Madame Catherine
s’entretenaient à mi-voix, d’une manière si hermétique que l’on eût dit, déjà, des religieux récitant leurs antiennes... Et puis soudain, sans que rien l’eût annoncé, le cercle se désagrégea ; la Faculté s’éparpilla comme une bande de corbeaux dispersés par quelque mystérieux signal. Un moment, le coeur de la reine s’arrêta de battre dans sa poitrine. Elle avait compris : les praticiens, tout pénétrés de leurs limites, abandonnaient le roi. L’abcès avait gagné tout l’intérieur du crâne ; trépaner n’eût plus servi de rien. La Médecine, impuissante, s’effaçait devant la Mort.
Dans un coin de la chambre, le jeune dauphin François, plus défiguré que jamais par les veilles et par la douleur, faisait peine à voir.
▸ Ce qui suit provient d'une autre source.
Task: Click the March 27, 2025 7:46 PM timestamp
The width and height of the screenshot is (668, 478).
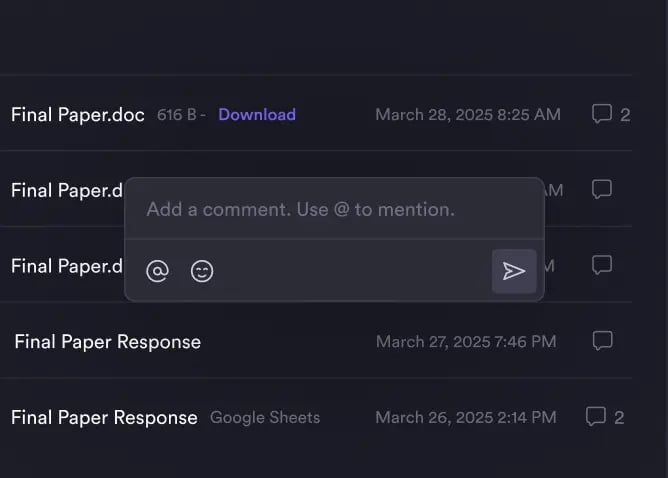Action: coord(466,342)
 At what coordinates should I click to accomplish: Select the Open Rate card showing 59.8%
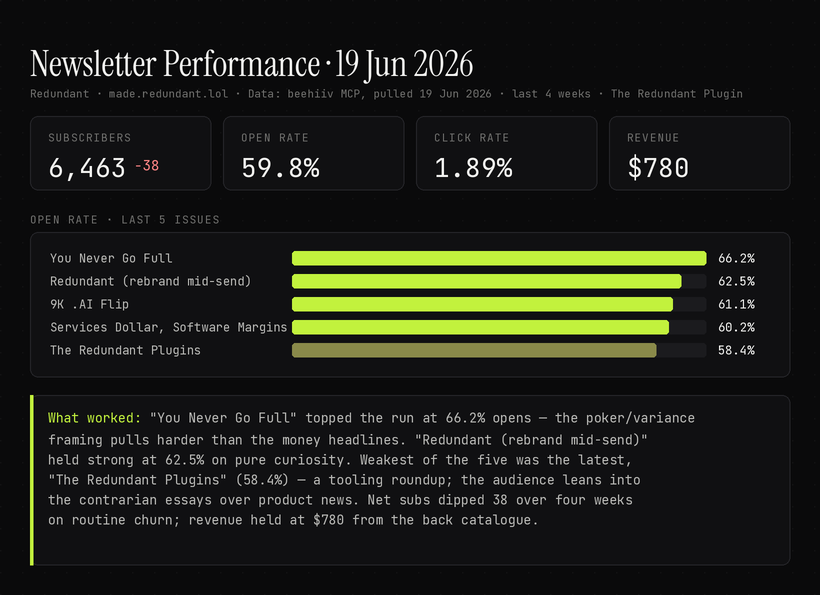314,153
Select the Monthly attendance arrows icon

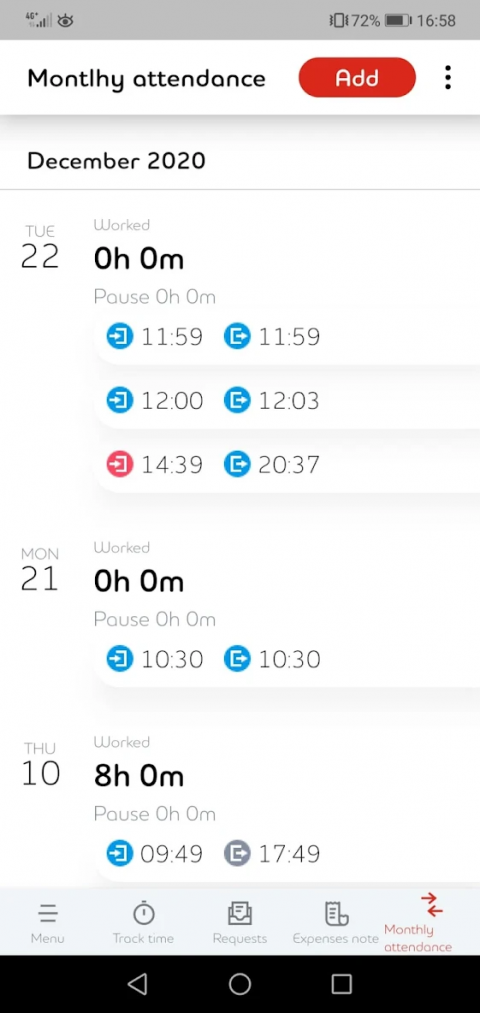point(432,904)
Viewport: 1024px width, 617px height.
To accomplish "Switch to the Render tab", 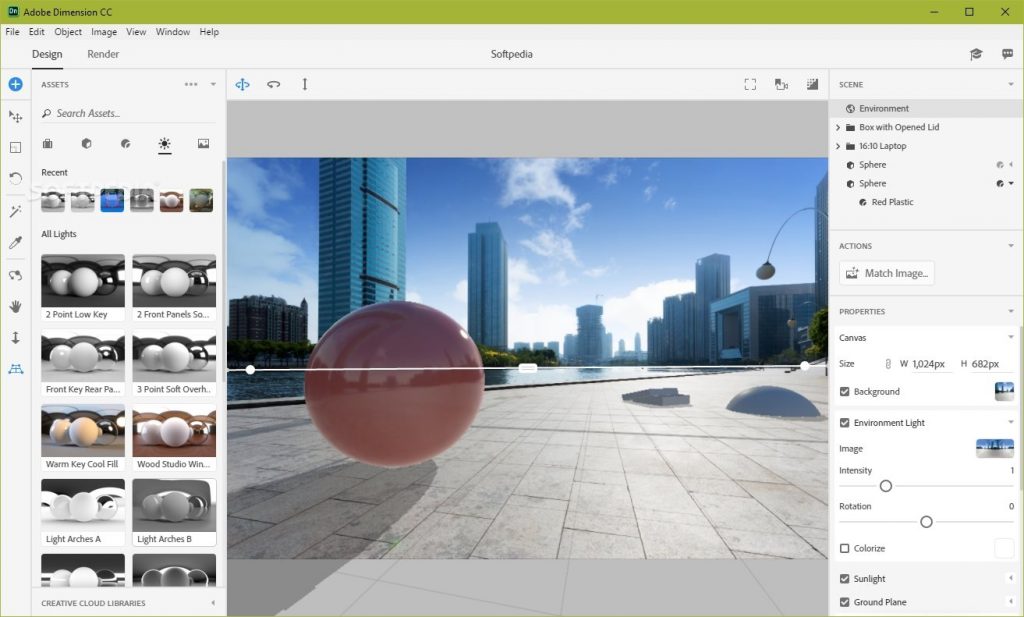I will tap(103, 54).
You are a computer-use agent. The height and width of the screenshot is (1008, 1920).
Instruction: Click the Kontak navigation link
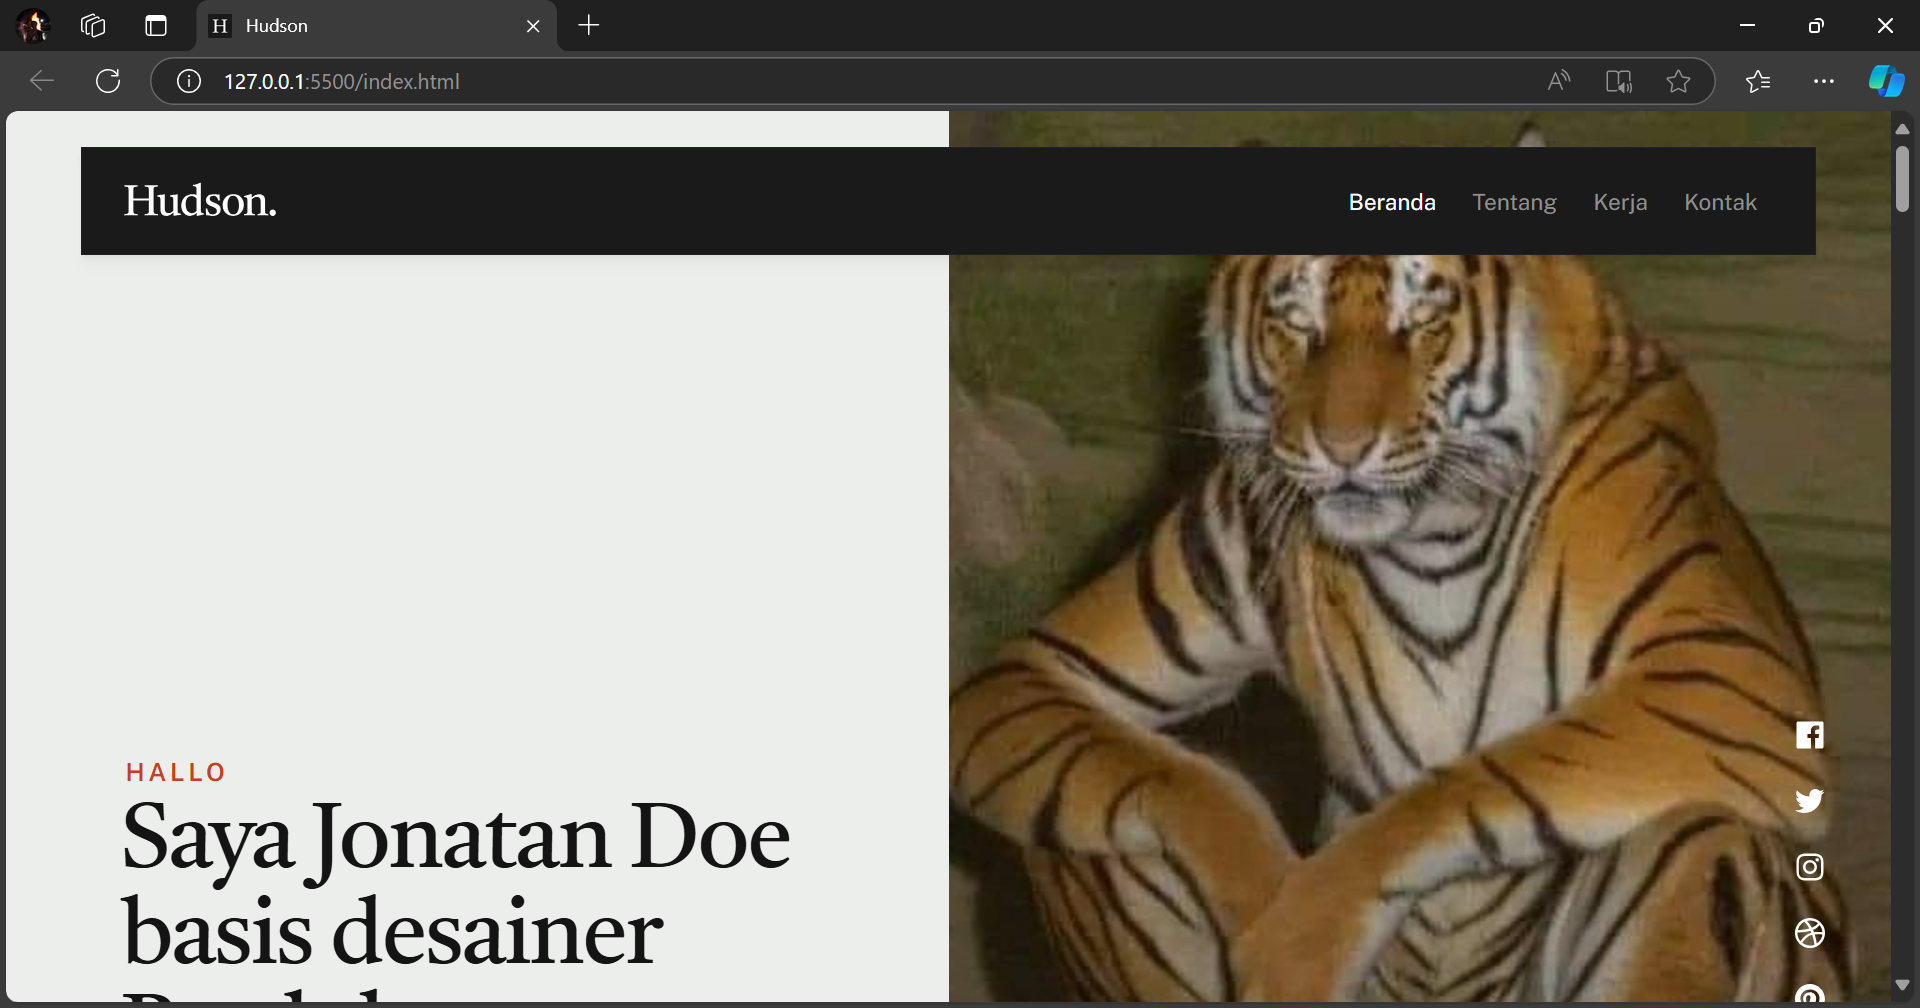click(1720, 202)
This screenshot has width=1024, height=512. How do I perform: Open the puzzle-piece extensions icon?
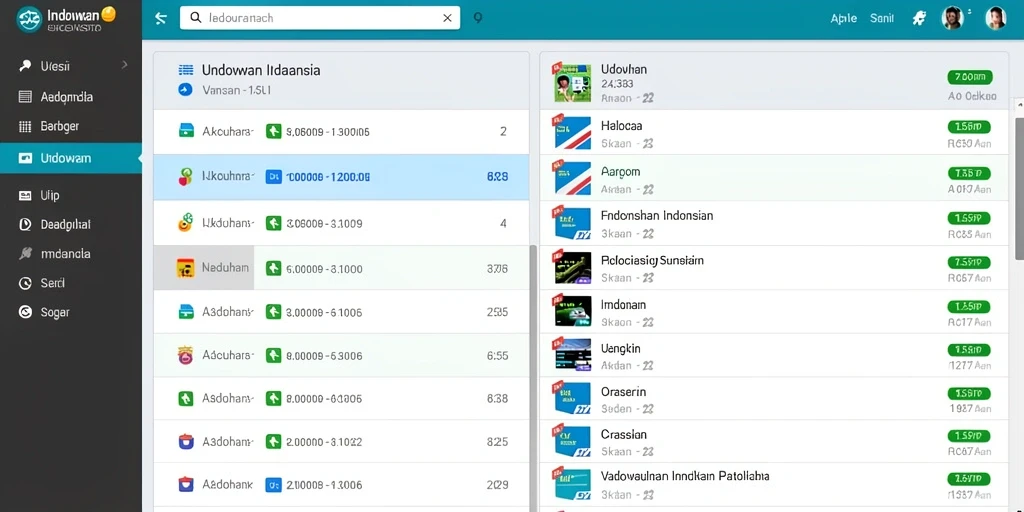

Et c’est tout juste si la présence, à ses côtés, de la brillante petite dauphine et reine d’Écosse nuançait le tableau d’une touche d’espoir : pour consoler ceux qui pleuraient, Marie Stuart affichait trop de sérénité.
— Voyez mon oncle, il s’est endormi, fit-elle remarquer d’un ton presque amusé.
Elle désignait le cardinal de Lorraine, assoupi de fait sur un coffre, dans l’embrasure d’une fenêtre.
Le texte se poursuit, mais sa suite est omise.